You CAN use JS to "paint" your own "dynamic texture".  It might look similar-to this... when complete:

https://upload.wikimedia.org/wikipedia/commons/thumb/d/d3/Anarchist_flag.svg/640px-Anarchist_flag.svg.png

(pretend the black area... is blue).

The important thing... is that you can draw/create that texture... within a BJS scene... with javascript.  You would not LOAD the texture.  You would paint it.  Would THAT be useful?  Likely, you could not re-create that same bumpy line, with JS math.  But, a perfect diagonal line would be possible, and so would a red-on-the-right, blue-on-the-left pattern... no problem.  Red on top and blue on bottom, even easier... with a math-drawn texture.

Let's do some math texture-painting.  Let's tour a playground demo that has much to be learned:

https://www.babylonjs-playground.com/#T6PCA#10

I didn't draw a diagonal red/blue texture, but I initially paint a dynamic texture with random numbers/colors.  It would take a little math knowledge... to fill the texture with a diagonal red/blue color pattern, but it CAN be done.

In lines 25-46, I create a BJS dynamicTexture, and fill it with random color values.  Initial colors... a quick paint job.

Now let's look at the paintIt() function... lines 49-82.  It is also an image painter, with conditionals.

See line 63?  It is checking for any pixel with a RED value > 200.  When found, I make the pixel green.

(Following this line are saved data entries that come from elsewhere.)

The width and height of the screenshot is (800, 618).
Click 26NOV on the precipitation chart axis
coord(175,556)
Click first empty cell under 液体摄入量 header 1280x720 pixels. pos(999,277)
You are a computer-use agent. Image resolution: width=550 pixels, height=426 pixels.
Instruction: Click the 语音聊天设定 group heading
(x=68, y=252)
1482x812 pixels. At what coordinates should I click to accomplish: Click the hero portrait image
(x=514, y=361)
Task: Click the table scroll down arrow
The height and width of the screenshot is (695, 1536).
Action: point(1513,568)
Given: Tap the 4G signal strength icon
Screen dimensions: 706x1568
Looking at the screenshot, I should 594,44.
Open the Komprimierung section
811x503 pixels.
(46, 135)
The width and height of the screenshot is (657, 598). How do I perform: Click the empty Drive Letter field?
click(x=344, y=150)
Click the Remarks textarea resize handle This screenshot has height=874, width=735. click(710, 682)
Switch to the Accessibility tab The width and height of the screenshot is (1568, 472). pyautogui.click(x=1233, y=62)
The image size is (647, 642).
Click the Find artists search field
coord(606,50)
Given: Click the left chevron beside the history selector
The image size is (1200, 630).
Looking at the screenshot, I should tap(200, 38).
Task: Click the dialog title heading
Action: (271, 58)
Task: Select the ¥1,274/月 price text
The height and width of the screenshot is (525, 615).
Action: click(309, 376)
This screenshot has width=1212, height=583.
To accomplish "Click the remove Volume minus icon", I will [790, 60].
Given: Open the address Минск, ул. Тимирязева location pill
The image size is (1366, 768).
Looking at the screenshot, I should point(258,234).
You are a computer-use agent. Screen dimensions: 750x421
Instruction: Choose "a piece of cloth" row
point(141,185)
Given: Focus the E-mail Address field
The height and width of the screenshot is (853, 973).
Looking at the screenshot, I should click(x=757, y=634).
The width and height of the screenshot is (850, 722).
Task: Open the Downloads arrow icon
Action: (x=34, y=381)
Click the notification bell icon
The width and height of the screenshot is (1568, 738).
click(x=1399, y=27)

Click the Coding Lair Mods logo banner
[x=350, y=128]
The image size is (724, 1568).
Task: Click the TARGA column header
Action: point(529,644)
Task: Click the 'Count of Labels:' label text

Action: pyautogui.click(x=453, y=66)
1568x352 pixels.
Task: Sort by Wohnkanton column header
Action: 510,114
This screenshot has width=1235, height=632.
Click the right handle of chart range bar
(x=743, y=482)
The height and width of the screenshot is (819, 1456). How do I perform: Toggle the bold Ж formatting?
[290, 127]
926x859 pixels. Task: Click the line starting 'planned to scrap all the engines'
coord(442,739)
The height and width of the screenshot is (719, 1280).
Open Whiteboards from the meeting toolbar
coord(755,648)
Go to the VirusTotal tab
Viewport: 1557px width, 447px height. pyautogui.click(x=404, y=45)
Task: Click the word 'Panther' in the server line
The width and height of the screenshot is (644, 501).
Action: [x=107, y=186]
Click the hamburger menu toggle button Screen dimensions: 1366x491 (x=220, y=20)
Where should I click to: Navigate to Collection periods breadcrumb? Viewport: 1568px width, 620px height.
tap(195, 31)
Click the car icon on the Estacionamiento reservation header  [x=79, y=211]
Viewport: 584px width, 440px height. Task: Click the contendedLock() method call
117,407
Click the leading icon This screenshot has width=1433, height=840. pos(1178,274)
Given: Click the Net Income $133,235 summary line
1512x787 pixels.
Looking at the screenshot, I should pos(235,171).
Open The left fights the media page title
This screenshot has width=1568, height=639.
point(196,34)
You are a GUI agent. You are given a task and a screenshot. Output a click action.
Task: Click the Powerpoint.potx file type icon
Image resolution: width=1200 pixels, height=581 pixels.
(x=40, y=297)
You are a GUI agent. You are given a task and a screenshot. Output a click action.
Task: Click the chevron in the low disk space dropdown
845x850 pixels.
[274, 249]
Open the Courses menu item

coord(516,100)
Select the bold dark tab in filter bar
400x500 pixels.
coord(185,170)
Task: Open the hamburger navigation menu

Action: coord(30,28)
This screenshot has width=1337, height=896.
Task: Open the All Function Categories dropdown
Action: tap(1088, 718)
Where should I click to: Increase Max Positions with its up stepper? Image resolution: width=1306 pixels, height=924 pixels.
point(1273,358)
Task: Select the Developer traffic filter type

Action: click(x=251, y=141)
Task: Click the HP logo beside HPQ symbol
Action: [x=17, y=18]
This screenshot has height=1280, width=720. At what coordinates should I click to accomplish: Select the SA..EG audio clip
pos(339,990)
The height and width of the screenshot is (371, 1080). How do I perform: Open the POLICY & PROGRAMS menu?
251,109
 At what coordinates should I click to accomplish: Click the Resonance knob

See line 69?  It is checking for any pixel with a RED value < 20.  When found, I make the pixel blue.

In lines 85-87, I wait for 10 seconds, and then call paintIt(), and you can see the colors change.  Since I was the one who dynamically painted the initial colors, I can change them, without security concerns.

---------

As far as I can tell, you cannot load-in a texture to plane.material.diffuseTexture... and then query/test ITS colors... to see which are red and which are blue (like your texture).

It seems... when a texture is loaded from the web... conText.getImageData(0,0, size.width, size.height).data - returns ALL ZEROES.  (security concern in browsers, I suspect)

Let's test that theory.  https://www.babylonjs-playground.com/#T6PCA#11

In this playground, line 26 - I load-in our diagonal web-gotten texture.

Ten seconds later... the entire texture paints blue.  This is expected.  Line 71 (formerly line 69) of paintIt() is ALWAYS testing true... for ALL pixels.  There are no red pixels in the buffer, it is all zeroes.

SO, if YOU paint the red/blue diagonal texture with math, we could easily find the red pixels/blue pixels at ANY time, and could easily change them to other colors.

But if you LOAD a texture, and try to test/modify ITS colors... that seems to not work so well

I am no pro, and perhaps I have made mistakes, but I thought I should introduce you to BabylonJS dynamic textures, and let you determine if anything is useful, there.  Be well, party on.